-------- Trecho

Donald Trump, presidente dos EUA, durante evento na Casa Branca em 5 de agosto (Brendan Smialowski/AFP)
Repórter de macroeconomia
Publicado em 5 de agosto de 2025 às 18h53.
Última atualização em 5 de agosto de 2025 às 19h23.
A partir de 1h01 da madrugada desta quarta-feira, 6, passa a valer a nova tarifa de importação dos Estados Unidos contra produtos brasileiros, de 50%. Assim, o Brasil passará a ter maior tarifa individual cobrada pelos americanos para cada país.
A medida foi anunciada em 30 de julho pela Casa Branca e oficializada por uma ordem executiva. No documento, o presidente Donald Trump relaciona as tarifas aos processos na Justiça brasileira contra o ex-presidente Jair Bolsonaro e contra empresas de tecnologia americanas, e pede que elas sejam extintas.
A medida, no entanto, isenta uma série de produtos que o Brasil exporta aos EUA, incluindo suco de laranja, minérios, aeronaves e petróleo. A lista completa soma cerca de 700 itens.
Ao mesmo tempo, a taxa vai incidir sobre outros itens importantes da pauta de exportações brasileiras, como a carne e o café, o que deve inviabilizar exportações brasileiras desses itens.
Segundo a Câmara de Comércio Brasil-Estados Unidos (Amcham), as isenções contemplam 42,3% do total das exportações que o país fez aos EUA em 2024.
Ao todo, os EUA compram cerca de 12% das exportações brasileiras. Um estudo da Federação das Indústrias do Estado de Minas Gerais (Fiemg), aponta que as tarifas poderão levar ao corte de 146 mil postos de trabalho no Brasil.
A medida coloca 40% adicionais de tarifas sobre a taxa de 10% anunciada em abril, adotada para todos os países, somando 50%. Assim, os itens isentos ficarão com tarifa de 10%.
As taxas ainda poderão ser revistas, para cima ou para baixo, segundo a ordem executiva. Caso o governo Trump avalie que o Brasil mudou de postura, pode baixar os percentuais. Já se houver retaliação por parte do país, o líder americano ameaçou subir as tarifas na mesma proporção do aumento brasileiro.

----------------

| Tarefas e exercícios |
[A] Reproduza fielmente a passagem da notícia sobre as tarifas dos EUA que começa em "Ao mesmo tempo, a" e vai até "tarifa de 10%.".
[B] Segundo a notícia sobre as tarifas dos EUA, quantos itens soma a lista completa de produtos isentos?
[C] Retome a notícia sobre as tarifas dos EUA e escreva a continuação a partir do ponto em que ela termina.

-------- Dados fornecidos

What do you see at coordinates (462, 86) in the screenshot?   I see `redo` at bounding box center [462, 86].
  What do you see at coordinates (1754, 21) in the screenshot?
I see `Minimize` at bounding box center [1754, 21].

----------------

| Respostas por tarefa |
[A]
Ao mesmo tempo, a taxa vai incidir sobre outros itens importantes da pauta de exportações brasileiras, como a carne e o café, o que deve inviabilizar exportações brasileiras desses itens.
Segundo a Câmara de Comércio Brasil-Estados Unidos (Amcham), as isenções contemplam 42,3% do total das exportações que o país fez aos EUA em 2024.
Ao todo, os EUA compram cerca de 12% das exportações brasileiras. Um estudo da Federação das Indústrias do Estado de Minas Gerais (Fiemg), aponta que as tarifas poderão levar ao corte de 146 mil postos de trabalho no Brasil.
A medida coloca 40% adicionais de tarifas sobre a taxa de 10% anunciada em abril, adotada para todos os países, somando 50%. Assim, os itens isentos ficarão com tarifa de 10%.

[B] Cerca de 700 itens.

[C]
Há, ainda, o temor de que novas punições judiciais contra Bolsonaro e seus aliados possam levar os EUA a aumentarem as tarifas. Na noite de segunda, dia 4, o ministro Alexandre de Moraes, do Supremo Tribunal Federal (STF), determinou a prisão domiciliar do ex-presidente.
A ordem executiva diz que a nova cobrança não se aplica a "mercadorias que (1) sejam carregadas em um navio no porto de abastecimento e em trânsito em seu modo final de transporte antes de entrar nos Estados Unidos, antes de 0h01, hora do leste dos EUA (1h01 em Brasília, sete dias depois desta ordem (em 6 de agosto) e (2) tenha dado entrada para consumo ou retirado do depósito para consumo antes de 0h01, hora leste dos EUA, em 5 de outubro de 2025".
Desta forma, as mercadorias precisam atender duas condições para ficarem isentas da nova taxa: terem saído do porto inicial antes de 6 de agosto e terem chegado ao território americano até 5 de outubro.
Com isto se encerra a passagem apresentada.